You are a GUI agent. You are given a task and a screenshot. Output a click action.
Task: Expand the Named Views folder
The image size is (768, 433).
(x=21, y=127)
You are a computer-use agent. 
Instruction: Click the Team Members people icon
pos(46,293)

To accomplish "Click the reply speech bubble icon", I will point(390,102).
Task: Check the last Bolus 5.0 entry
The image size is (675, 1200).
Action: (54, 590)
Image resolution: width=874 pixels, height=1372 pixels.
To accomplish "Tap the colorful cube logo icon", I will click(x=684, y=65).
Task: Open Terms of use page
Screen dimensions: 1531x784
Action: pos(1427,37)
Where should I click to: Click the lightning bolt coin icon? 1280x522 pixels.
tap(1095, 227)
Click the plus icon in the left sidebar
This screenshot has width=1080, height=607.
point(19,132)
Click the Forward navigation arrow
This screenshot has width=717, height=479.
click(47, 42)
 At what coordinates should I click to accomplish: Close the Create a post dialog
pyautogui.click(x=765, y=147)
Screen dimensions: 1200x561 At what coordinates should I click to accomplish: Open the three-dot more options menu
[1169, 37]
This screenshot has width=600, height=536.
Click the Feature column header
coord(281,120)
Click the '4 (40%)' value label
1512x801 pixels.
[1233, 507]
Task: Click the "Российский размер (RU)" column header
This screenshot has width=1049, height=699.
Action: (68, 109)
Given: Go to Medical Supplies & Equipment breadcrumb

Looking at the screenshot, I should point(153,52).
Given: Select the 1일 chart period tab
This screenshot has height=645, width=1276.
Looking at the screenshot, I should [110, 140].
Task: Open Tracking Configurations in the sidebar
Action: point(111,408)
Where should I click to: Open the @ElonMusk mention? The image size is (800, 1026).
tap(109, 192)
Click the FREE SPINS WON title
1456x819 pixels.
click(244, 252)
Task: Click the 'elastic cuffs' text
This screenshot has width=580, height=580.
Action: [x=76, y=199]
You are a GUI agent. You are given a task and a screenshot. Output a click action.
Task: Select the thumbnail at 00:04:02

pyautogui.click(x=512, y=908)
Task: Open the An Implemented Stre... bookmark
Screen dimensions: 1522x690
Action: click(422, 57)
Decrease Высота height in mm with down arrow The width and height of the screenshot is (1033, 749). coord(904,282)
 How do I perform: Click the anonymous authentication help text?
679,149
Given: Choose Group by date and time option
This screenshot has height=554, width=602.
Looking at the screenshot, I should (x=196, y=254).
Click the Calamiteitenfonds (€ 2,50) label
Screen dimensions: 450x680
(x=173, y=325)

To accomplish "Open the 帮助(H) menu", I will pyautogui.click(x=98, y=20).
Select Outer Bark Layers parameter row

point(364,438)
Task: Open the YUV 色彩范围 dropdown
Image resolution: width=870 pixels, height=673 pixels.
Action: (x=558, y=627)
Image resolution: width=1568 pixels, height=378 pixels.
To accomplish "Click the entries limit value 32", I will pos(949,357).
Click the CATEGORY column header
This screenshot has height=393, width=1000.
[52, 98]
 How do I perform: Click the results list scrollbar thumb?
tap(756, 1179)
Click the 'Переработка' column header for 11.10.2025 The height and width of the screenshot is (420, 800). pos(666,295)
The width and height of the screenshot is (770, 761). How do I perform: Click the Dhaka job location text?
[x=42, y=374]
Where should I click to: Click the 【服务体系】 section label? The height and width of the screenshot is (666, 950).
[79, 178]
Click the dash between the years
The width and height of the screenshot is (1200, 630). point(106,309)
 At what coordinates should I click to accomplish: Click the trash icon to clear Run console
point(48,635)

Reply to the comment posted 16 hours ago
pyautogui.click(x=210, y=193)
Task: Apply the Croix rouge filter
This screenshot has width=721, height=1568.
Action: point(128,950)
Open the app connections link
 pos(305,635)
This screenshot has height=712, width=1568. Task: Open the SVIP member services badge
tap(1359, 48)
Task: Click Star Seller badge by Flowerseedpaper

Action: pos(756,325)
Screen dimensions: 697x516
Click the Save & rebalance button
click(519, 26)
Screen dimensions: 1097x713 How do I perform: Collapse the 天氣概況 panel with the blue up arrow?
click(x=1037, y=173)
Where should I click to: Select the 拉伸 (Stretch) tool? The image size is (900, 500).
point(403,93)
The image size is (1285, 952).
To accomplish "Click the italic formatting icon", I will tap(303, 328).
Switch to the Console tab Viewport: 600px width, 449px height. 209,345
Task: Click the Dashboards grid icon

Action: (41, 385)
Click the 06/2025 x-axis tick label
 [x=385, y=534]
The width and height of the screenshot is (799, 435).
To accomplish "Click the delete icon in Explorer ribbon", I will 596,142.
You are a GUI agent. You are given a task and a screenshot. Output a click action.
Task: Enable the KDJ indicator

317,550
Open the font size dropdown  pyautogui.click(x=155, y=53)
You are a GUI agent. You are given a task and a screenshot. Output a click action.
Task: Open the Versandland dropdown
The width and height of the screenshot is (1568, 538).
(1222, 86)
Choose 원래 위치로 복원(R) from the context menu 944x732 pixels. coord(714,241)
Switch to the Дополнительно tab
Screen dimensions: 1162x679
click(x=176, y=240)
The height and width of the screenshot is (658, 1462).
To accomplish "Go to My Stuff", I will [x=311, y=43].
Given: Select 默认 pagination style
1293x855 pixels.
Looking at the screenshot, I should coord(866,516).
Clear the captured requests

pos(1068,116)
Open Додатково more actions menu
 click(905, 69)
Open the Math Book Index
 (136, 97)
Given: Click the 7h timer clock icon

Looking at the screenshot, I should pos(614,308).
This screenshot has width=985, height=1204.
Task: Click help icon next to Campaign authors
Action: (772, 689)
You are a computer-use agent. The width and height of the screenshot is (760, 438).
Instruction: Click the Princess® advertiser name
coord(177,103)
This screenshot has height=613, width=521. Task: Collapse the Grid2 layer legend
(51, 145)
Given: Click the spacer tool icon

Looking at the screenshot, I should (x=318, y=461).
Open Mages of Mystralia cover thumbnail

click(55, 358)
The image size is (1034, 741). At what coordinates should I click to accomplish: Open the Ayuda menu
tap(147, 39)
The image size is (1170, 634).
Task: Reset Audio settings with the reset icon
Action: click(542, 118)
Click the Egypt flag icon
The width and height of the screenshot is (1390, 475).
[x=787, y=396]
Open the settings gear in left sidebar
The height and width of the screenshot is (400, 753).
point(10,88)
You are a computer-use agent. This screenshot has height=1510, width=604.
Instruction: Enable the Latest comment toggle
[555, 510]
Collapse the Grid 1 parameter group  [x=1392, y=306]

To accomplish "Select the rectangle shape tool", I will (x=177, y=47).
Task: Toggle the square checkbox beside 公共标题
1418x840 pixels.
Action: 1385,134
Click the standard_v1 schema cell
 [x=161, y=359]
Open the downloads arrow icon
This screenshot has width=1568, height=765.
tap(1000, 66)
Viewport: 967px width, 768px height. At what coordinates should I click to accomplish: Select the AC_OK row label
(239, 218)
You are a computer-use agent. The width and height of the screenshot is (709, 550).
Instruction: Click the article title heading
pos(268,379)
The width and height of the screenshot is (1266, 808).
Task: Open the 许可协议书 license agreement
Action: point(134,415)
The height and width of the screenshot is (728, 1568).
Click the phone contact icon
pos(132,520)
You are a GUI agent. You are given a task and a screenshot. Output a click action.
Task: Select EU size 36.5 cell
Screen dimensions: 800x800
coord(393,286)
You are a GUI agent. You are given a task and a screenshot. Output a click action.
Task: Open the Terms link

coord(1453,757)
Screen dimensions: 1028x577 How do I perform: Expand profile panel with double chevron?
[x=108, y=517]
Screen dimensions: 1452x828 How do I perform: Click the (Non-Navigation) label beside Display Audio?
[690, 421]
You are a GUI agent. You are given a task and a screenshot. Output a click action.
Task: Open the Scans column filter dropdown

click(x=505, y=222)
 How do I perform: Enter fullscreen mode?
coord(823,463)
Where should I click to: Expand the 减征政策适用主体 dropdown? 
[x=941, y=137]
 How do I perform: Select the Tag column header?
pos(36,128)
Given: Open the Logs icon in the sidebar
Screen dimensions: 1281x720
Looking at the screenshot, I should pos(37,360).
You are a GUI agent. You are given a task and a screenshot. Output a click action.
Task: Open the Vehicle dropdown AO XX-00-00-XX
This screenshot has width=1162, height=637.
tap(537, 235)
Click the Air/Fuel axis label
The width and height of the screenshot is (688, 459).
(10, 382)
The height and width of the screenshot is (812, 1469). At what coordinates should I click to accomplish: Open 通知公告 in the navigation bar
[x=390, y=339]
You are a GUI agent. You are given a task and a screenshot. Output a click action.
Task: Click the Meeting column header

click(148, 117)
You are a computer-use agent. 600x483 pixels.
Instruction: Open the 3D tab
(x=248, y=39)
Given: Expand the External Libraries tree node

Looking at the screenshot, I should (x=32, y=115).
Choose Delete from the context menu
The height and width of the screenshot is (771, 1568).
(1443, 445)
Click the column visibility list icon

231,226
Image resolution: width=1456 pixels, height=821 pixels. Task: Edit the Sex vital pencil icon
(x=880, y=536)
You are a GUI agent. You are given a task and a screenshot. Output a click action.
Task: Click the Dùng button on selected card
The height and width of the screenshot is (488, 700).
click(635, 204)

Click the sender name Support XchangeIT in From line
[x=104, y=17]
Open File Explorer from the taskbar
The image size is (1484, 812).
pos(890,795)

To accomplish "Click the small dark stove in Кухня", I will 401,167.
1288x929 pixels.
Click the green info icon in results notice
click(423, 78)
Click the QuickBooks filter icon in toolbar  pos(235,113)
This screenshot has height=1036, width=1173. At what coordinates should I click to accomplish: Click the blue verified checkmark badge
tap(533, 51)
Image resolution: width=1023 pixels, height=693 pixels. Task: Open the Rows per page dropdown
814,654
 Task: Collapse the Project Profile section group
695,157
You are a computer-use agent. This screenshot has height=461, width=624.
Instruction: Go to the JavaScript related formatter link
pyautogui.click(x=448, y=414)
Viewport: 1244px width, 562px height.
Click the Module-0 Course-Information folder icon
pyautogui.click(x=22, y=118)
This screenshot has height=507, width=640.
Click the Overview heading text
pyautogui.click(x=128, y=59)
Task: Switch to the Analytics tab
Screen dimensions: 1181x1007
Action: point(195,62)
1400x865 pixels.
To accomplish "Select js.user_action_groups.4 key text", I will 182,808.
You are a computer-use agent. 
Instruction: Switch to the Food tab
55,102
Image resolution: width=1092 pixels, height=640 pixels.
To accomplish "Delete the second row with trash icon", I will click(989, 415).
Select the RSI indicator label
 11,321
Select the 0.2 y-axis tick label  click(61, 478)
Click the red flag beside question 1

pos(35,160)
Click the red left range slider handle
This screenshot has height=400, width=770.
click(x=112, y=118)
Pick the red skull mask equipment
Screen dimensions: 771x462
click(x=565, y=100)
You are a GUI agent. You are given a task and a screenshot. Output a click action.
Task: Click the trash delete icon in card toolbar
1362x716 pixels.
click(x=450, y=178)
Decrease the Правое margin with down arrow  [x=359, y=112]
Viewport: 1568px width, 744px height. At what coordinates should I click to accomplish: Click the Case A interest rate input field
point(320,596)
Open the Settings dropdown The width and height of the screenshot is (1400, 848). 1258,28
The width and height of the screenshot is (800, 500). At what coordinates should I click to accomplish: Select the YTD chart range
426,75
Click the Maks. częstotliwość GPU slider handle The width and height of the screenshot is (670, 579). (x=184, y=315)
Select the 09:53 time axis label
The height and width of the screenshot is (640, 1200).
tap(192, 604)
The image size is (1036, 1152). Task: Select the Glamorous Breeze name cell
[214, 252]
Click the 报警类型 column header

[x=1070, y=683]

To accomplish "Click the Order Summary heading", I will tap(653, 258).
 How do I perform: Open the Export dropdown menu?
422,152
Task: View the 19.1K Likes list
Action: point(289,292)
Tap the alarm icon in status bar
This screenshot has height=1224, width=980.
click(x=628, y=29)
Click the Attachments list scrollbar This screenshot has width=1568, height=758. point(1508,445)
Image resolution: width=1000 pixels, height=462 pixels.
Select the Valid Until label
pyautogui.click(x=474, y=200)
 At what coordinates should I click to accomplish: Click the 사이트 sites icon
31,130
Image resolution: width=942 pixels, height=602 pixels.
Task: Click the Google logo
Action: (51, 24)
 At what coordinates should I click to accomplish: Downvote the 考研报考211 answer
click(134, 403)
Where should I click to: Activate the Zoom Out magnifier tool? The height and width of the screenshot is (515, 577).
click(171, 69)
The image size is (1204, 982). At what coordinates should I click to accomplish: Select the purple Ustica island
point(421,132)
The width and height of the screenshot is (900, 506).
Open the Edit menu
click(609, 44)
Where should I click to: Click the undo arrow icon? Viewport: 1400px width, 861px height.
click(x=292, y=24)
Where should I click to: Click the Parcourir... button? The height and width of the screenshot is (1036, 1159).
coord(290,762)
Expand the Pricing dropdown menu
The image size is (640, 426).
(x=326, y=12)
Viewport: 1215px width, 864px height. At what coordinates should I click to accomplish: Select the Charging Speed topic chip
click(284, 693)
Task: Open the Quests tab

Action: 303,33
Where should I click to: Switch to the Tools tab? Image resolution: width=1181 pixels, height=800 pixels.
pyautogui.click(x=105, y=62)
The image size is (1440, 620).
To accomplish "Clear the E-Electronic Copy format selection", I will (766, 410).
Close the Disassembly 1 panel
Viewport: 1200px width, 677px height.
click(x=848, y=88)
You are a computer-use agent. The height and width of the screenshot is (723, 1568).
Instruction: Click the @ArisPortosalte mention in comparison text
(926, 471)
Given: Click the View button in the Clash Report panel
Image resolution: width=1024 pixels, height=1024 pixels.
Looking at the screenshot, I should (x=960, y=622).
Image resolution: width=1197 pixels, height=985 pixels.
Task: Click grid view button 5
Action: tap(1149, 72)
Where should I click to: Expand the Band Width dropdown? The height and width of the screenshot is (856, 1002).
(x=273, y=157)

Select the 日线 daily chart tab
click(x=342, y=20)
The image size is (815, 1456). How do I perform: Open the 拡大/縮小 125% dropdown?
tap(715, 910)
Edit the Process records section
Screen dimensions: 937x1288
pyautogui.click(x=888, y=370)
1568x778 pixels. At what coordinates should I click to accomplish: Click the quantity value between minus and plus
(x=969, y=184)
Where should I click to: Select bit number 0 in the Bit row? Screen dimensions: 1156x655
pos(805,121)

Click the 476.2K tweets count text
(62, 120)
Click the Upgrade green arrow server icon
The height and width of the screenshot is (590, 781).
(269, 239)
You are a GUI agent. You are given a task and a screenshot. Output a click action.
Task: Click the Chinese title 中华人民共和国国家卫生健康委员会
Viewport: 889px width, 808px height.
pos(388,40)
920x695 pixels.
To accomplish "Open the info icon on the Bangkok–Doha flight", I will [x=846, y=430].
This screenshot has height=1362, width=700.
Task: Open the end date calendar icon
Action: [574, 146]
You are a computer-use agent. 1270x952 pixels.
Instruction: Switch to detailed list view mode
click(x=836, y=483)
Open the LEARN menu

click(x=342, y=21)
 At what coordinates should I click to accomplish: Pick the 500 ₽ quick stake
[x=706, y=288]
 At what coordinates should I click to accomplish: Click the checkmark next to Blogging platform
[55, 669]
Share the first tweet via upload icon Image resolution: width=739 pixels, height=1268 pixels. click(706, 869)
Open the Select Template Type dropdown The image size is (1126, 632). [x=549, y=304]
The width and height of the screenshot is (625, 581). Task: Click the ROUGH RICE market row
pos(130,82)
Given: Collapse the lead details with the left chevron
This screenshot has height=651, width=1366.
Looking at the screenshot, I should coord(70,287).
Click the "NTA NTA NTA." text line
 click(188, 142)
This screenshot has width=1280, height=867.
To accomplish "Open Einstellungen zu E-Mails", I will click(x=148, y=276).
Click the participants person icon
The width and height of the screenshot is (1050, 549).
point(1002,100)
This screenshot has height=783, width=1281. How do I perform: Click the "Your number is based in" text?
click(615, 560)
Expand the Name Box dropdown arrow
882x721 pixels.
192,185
****
HOW TO COMPLETE THIS TASK =
Working from the material above, retype exactly the lines from the one with "Where should I click to: Expand the 减征政策适用主体" through the one with "Click the Air/Fuel axis label", both included, and only those lines.

WRITTEN SOLUTION =
Where should I click to: Expand the 减征政策适用主体 dropdown? 
[x=941, y=137]
 How do I perform: Select the Tag column header?
pos(36,128)
Given: Open the Logs icon in the sidebar
Screen dimensions: 1281x720
Looking at the screenshot, I should pos(37,360).
You are a GUI agent. You are given a task and a screenshot. Output a click action.
Task: Open the Vehicle dropdown AO XX-00-00-XX
This screenshot has width=1162, height=637.
tap(537, 235)
Click the Air/Fuel axis label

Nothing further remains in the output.